At the very least, one’s imaginative world seems closely related to the practice of coming up with inner monologues and dialogues. These voices might belong to several “characters”, whether they can be considered “sides” to oneself or not. I wonder if children still have imaginary friends. I had one for some months as a child, a boy named Andy Meal, who was something like a more virtuous version of myself - the Sméagol to my Gollum, if you will.

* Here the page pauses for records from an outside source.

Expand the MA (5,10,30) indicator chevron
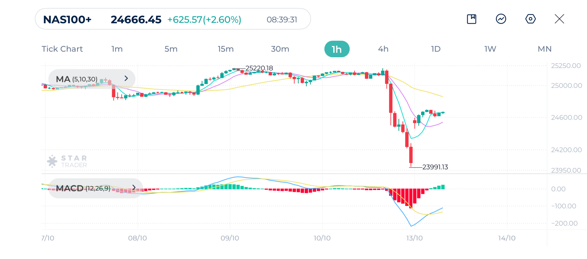587x259 pixels. 126,79
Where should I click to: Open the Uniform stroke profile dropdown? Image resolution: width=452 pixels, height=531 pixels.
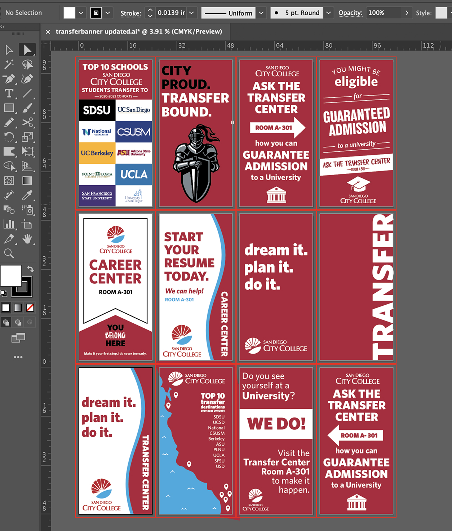coord(261,13)
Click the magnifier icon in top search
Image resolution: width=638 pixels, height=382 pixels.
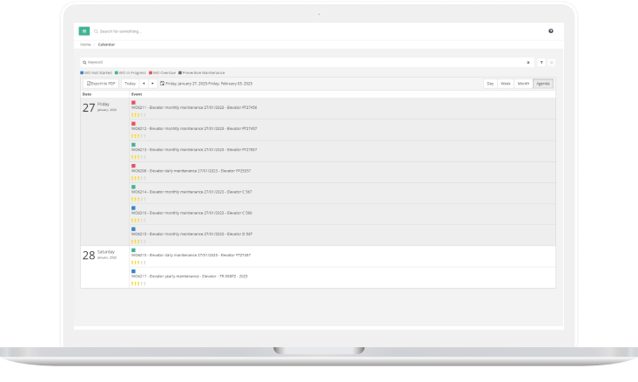[x=96, y=31]
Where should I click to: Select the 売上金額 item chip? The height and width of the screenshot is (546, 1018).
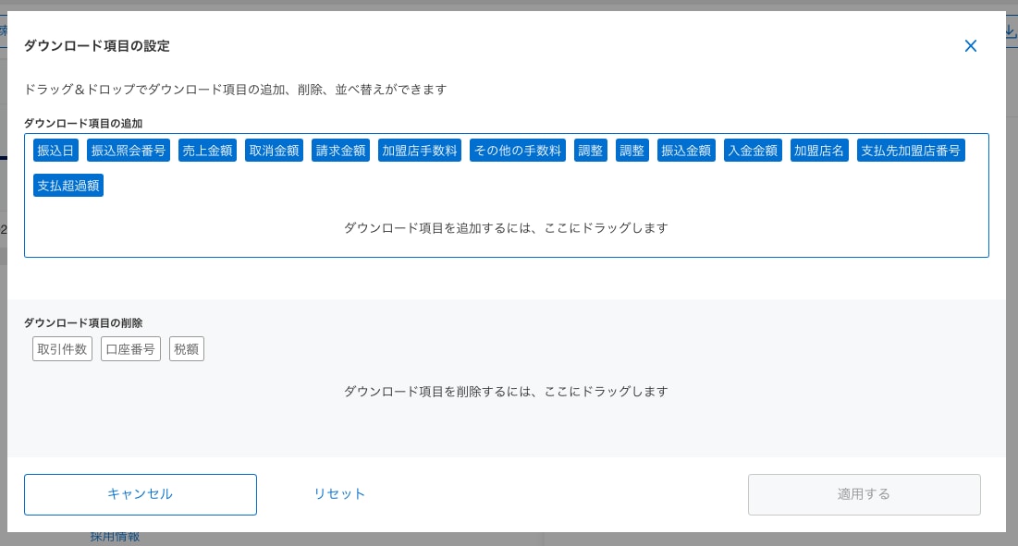pos(207,150)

To make another obvious point: smartphones and iPads seem to be even more damaging than TV to attention, because they give you the option to switch from one form of entertainment to another whenever you feel a hint of boredom. TVs with lots of channels are like this, but without the internet, they are still limited in their offer of sources of entertainment. And while lots of TV shows are mere ‘slop’, it still shocks the average adult to see just how lurid and mindless the AI-created children’s ‘shows’ of YouTube and TikTok are. AI is ruthlessly adept at creating images which capture the attention of children who primarily consume digital content; one factor in its aptitude is that it is unconstrained by the matured vision of human writers, who necessarily stand at some distance from the febrile imaginations of children. This distance probably accompanies children’s writers’ sense of responsibility in facilitating proper child development. That might result in activists dominating children’s publishing, which comes with its own problems, but this seems still preferable to the crazed Wild West that is the internet landscape inhabited by Generation Alpha. I should note that a human imagination is still responsible for the conceptual invention of Skibidi Toilet, but this often not true of such entertainment. Plus, AI provides the design work; people can make very good money off videos which they have little hand in creating while foregoing any editorial interventions.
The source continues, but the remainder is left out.